I have to admit that I take a much longer term view of evolution.

Dennis said...

Meat to add "these types of American women."

n.n said...

That would depend on how you distinguish between cause and effect. I consider human consciousness (i.e. enlightened) to be an order which coexists with the natural order. The enlightened order is similarly causative as is the natural order, albeit on a far smaller scale. The natural order sets the rules and the enlightened order will either follow them or invite evolutionary dysfunction. With dreams of physical, material, and ego instant gratification, humans have chosen to ignore the natural order and we are observing the consequences of our arrogance.

Anonymous said...

"Apparently, feminist ideology wants to supercede reality."

Of course.

"Yet, this is what feminism wanted. I hope its leaders will take responsibility for the mess."

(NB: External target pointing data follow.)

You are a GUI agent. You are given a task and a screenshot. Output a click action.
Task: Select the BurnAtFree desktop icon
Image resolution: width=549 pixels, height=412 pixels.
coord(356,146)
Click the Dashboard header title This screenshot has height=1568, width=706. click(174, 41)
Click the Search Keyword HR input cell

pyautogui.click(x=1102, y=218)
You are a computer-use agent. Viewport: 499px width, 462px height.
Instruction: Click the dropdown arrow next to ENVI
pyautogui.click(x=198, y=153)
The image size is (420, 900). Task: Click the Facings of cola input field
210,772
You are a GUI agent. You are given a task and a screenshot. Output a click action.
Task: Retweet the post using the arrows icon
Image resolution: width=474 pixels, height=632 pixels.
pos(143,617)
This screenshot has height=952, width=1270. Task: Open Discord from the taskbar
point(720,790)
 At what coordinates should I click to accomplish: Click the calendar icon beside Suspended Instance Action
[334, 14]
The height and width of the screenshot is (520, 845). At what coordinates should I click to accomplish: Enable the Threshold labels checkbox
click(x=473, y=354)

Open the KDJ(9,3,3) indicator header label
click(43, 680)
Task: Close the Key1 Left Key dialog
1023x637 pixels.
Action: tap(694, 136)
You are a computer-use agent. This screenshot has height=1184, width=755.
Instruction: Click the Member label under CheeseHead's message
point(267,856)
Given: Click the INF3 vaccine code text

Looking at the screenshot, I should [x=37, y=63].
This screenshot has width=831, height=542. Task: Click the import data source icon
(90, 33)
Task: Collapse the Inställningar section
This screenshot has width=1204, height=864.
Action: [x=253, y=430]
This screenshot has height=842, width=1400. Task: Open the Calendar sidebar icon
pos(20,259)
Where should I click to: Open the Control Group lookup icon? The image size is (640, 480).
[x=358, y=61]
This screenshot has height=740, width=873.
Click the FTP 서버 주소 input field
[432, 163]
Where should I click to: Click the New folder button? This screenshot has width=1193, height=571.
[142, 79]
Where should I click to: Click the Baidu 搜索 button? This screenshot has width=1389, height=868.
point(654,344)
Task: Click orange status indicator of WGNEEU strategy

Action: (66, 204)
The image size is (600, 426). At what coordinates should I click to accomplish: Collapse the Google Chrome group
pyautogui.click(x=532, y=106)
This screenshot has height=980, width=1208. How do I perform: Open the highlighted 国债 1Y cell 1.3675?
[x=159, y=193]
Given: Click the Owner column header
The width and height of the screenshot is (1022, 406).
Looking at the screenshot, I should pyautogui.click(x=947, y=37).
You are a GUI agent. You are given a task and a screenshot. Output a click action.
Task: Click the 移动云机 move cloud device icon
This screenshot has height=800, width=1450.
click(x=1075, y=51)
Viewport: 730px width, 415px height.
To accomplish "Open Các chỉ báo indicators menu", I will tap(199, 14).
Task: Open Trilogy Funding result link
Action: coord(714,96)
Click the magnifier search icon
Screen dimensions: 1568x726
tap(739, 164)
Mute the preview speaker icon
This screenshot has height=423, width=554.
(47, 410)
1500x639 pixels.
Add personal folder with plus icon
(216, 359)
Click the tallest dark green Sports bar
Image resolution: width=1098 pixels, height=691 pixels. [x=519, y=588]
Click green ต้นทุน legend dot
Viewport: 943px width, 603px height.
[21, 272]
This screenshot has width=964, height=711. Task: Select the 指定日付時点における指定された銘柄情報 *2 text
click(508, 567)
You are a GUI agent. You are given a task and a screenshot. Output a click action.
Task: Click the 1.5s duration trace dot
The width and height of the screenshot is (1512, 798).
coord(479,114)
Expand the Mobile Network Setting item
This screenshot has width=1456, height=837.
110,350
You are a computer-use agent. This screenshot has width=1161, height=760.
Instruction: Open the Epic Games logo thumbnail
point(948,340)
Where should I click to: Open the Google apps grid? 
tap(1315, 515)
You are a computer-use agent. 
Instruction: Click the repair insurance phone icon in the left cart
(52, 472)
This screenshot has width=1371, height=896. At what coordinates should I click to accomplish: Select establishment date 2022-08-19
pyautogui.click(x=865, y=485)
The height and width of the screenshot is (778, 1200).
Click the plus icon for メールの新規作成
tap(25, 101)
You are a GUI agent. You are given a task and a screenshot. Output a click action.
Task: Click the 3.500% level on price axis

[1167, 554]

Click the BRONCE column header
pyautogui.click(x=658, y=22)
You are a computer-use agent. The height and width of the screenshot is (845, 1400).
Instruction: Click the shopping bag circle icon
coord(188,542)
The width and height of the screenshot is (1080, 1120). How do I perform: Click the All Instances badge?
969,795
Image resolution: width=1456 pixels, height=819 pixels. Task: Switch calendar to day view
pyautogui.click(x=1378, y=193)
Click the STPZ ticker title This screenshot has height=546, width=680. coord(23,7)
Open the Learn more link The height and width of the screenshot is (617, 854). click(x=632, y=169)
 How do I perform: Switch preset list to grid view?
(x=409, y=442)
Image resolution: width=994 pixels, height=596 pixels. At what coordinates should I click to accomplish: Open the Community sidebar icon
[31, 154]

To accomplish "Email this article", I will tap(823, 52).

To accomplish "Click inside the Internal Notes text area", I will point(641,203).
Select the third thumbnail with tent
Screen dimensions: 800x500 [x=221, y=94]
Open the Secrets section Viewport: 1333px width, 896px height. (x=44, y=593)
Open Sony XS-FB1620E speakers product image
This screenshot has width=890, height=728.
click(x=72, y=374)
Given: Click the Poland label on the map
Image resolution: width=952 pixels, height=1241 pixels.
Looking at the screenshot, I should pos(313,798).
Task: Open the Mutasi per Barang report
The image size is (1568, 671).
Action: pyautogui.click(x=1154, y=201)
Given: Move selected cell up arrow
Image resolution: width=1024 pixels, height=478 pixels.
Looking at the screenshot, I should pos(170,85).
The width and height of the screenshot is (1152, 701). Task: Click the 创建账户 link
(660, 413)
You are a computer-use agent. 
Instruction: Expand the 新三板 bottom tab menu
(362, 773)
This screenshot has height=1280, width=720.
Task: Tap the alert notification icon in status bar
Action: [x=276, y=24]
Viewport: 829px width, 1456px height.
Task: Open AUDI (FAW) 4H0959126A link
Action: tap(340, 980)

IMO,Feminism might be best described as a "meme".

Almost a form of possesion,
it destroys without building.
On the family/fertility scale, it is a failing life-strategy,from what I can see.

The idea that "someone" might be around to take responsibility
is laughable,Stuart.

Leftist memes seem designed to destroy, not to build.


Marx said :“Destroy the family and you destroy society."

Stuart Schneiderman said...

Nowadays the correct term is "deconstruct."

David Foster said...

One factor that probably encourages later marriages: the idea of extending the search to find someone "better."

In traditional societies, the pool of potential mates for an individual was usually pretty limited and pretty well-known; once you knew all the girls or guys (of your class, religion, whatever) in the village, you might as well make your choice, because that was going to be about it as far as your prospect list went.

Today, the prospect pool is for all practical purposes infinite, so an individual can always convince himself/herself that there is a better option waiting just around the corner.

Ideally, strong romantic love, coupled with a good fit on a practical level, should short-circuit the process and terminate the search, but this seems to happen less often than it did previously.

Anonymous said...

I had to laugh at the list. I married late, not out of ideology but just because I didn't meet the man I wanted to marry until I was in my 40s. I love him madly, but yes, it is very, very hard to adjust to living with another person! I have told him if he drops dead, I am not marrying again.

Sam L. said...

I married late, also, and she was much younger. We settled the up/down problem this way--leave the lid down. Each lifts what needs lifting.